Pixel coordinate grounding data
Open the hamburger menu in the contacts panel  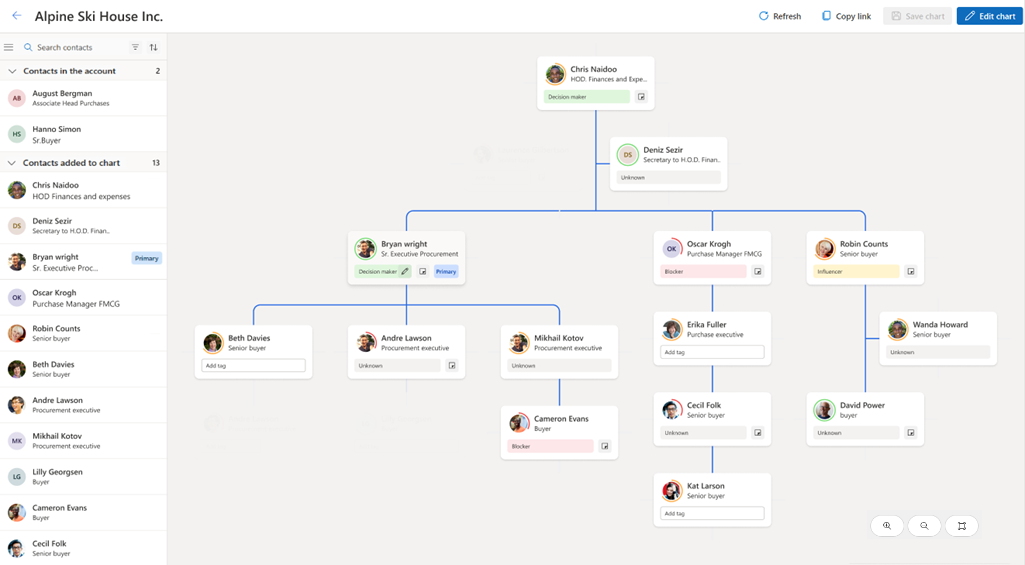pyautogui.click(x=8, y=47)
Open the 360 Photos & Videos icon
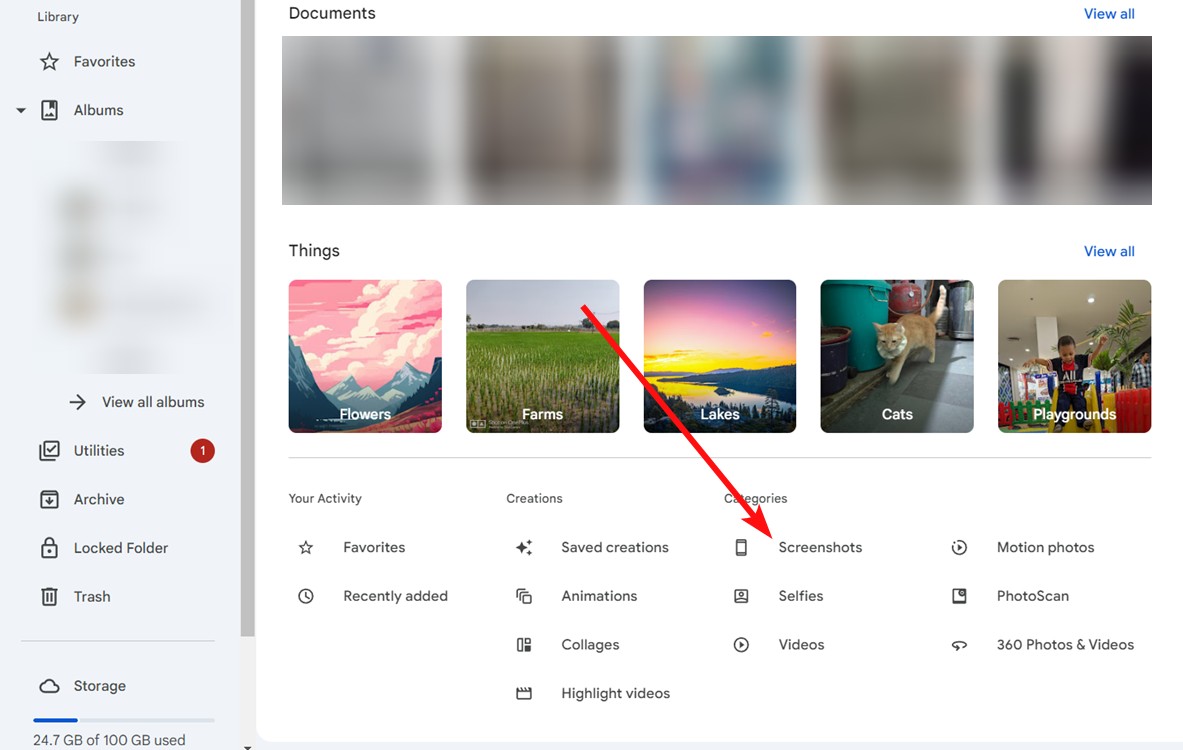This screenshot has height=750, width=1183. pos(959,644)
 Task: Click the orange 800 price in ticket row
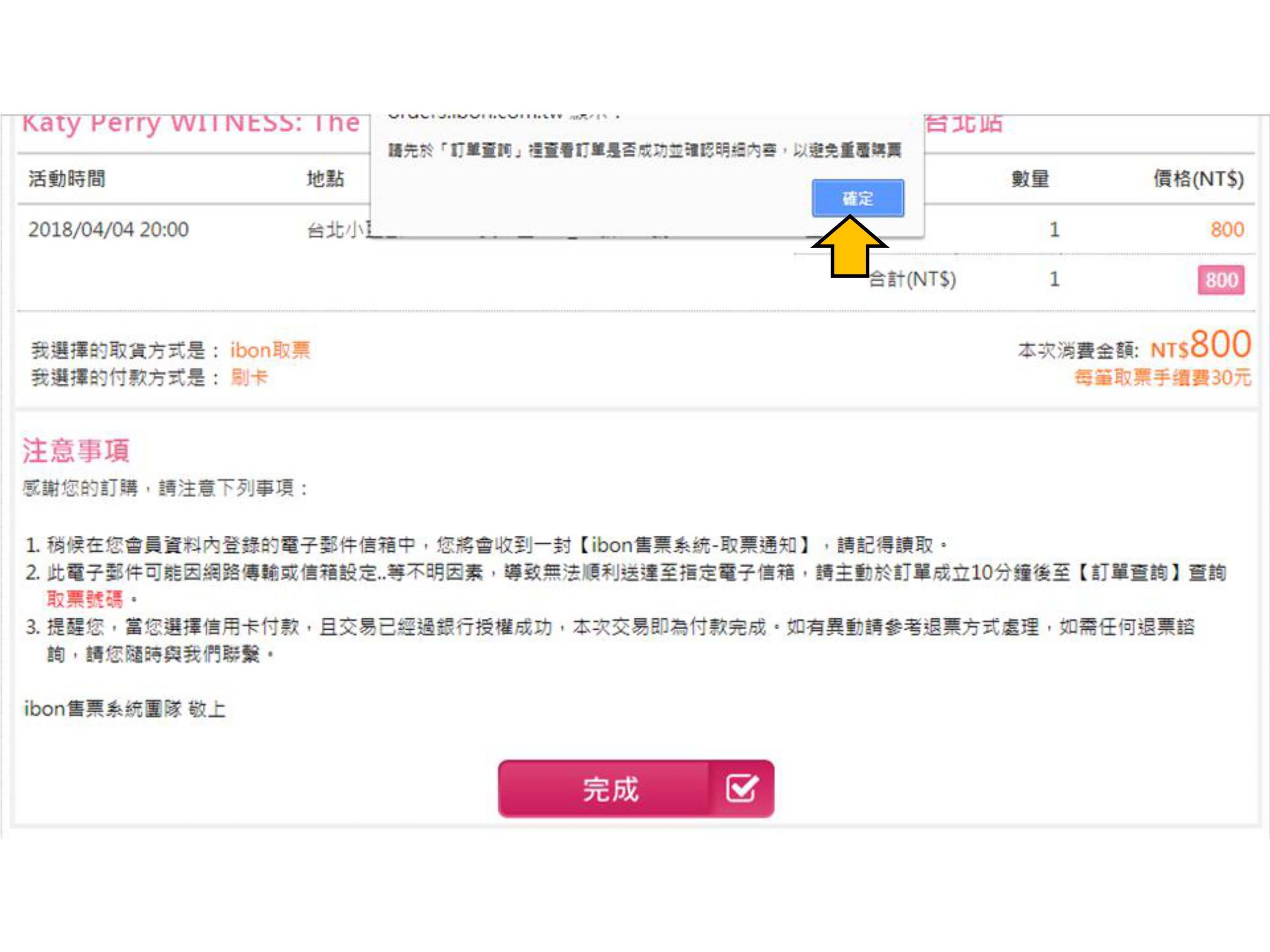tap(1228, 229)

## WORK INSTRUCTIONS
Please copy exactly the lines from the one containing "Open the 360 Photos & Videos icon" through the end of the records above, leaving out every picture.

## ANSWER AREA
Open the 360 Photos & Videos icon
This screenshot has height=750, width=1183. pos(959,644)
 Task: Click the orange 800 price in ticket row
tap(1228, 229)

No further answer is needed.